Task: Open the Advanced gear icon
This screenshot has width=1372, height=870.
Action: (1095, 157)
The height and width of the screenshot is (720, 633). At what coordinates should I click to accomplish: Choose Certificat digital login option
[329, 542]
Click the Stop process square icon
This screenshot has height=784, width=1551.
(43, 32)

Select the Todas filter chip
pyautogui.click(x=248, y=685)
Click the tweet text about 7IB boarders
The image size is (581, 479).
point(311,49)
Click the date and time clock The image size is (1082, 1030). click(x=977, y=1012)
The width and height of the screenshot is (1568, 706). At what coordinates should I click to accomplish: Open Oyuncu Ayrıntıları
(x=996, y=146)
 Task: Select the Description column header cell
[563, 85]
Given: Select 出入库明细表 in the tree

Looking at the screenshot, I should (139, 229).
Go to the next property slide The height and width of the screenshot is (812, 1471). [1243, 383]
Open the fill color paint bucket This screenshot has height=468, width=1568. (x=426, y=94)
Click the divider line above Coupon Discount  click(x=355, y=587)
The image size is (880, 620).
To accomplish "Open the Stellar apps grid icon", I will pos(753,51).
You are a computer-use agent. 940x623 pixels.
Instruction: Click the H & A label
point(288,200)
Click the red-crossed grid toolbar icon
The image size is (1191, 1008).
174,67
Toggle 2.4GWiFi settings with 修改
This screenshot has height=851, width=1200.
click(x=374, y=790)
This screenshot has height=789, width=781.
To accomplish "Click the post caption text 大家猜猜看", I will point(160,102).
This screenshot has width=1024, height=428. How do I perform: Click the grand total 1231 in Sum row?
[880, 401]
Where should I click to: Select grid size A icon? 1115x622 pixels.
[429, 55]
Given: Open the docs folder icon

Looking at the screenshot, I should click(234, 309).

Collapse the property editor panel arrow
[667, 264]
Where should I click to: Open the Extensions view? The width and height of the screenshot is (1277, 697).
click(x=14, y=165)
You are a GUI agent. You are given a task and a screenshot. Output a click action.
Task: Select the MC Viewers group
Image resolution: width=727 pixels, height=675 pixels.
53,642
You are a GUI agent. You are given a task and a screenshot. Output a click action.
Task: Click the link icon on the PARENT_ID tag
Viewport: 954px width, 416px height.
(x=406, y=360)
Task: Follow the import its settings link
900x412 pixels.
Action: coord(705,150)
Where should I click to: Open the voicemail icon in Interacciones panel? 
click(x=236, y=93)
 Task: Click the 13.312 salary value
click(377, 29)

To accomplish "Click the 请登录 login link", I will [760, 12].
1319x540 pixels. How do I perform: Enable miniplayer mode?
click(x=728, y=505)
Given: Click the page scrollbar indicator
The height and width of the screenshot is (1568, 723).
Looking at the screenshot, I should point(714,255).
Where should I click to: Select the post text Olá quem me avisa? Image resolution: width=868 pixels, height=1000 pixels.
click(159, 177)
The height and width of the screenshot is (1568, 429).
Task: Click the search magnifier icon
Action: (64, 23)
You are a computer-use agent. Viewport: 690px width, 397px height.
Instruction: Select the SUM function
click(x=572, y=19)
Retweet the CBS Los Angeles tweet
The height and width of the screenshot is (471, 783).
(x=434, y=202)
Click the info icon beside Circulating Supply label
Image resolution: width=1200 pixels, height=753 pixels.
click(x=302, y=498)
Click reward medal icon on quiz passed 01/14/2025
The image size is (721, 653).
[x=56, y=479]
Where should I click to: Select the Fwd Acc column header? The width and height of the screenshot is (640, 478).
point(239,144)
- - - - - - -
■ Description of the task ■
Which of the lines above mention the word "link"? Pull those lines out.

■ Solution for this problem ■
Task: Click the link icon on the PARENT_ID tag
Task: Follow the import its settings link
To accomplish "Click the 请登录 login link", I will [760, 12].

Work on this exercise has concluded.